Nell'Auditorium dell'Omnicomprensivo gli allievi delle classi IV e V dei Licei scientifico, classico e linguistico hanno ascoltato il toccante e drammatico racconto della storia di lotta alla mafia e al racket di questo imprenditore agricolo che da  ormai 17 anni vive sotto scorta.

Tutto iniziò da una telefonata: "...brutto cornuto, o paghi 500 milioni (lire) altrimenti ammazziamo te e la tua famiglia".


Per avere rifiutato di cedere al ricatto e pagare questa “tassa” alla mafia di Scordia, provincia di Catania, Mario Caniglia ha visto cambiare radicalmente la propria vita costretto a subire minacce, angherie e ricorrenti intimidazioni.

Ma per lui, pagare avrebbe voluto dire perdere la dignità e diventare un prestanome o un fallito.
Perchè se oltre a pagare le tante tasse allo stato avesse pagato anche il pizzo a “cosa nostra”, sarebbe andato verso un sicuro fallimento.

Non aveva molte alternative, anche perché scoprì che molti altri commercianti e imprenditori della zona, per sopravvivere, erano scesi a patti con la malavita mafiosa.
Decise perciò di rivolgersi ai carabinieri per chiedere il loro appoggio e scelse di affidarsi ai loro metodi investigativi per stanare questi personaggi “invisibili”, eppure così forti nella loro vigliaccheria.
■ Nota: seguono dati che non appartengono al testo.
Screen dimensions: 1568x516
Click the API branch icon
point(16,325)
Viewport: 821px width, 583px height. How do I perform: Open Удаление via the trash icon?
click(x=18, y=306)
Attraverso diverse vicissitudini si arrivò finalmente nel 1999 all'arresto dei suoi aguzzini.
Da allora però le forze dell'ordine valutarono che i rischi per Mario Caniglia e la sua famiglia fossero ancora più alti di prima e decisero di inserirlo in un programma di protezione.
Ma rifiutò la proposta di cambiare nome e città per la sua sicurezza.
Rifiutò sostenendo che non era lui a dover scappare, ma coloro che facevano il male per la sua terra.
Una terra che amava e che non voleva abbandonare.  
Da allora vive perennemente sotto la scorta di quelli che lui ringrazia e definisce come “i suoi angeli custodi”.

Un uomo che ha combattuto e combatte tuttora per la vittoria dello Stato sui suoi estortori. Un esempio reale di lotta contro la mafia, che parte da un suo presupposto semplicissimo:

"..non bisogna essere persone eccezionali per combattere la mafia, ognuno di noi può farlo, a patto però che non si ceda ai ricatti sottili di questa organizzazione...".
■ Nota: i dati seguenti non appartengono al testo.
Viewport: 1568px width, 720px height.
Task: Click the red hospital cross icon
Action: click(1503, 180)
Numerosi gli interventi di studenti che hanno fatto domande ed hanno chiesto chiarimenti. Ad ognuno Mario Caniglia ha dato risposta, una risposta che spesso si è conclusa con l'invito a fare, ognuno di noi, il proprio dovere, ad avere fiducia nelle istituzioni, a non accettare soprusi ed intimidazioni:

"...anch'io ho paura, l'ho sempre avuta, sarebbe da stupidi e da presuntuosi dire di non averne. Ma la paura si può vincere se si sente di non essere soli. Rifarei quello che ho fatto... il muro dell'omertà crollerà, e con lui la mafia..." .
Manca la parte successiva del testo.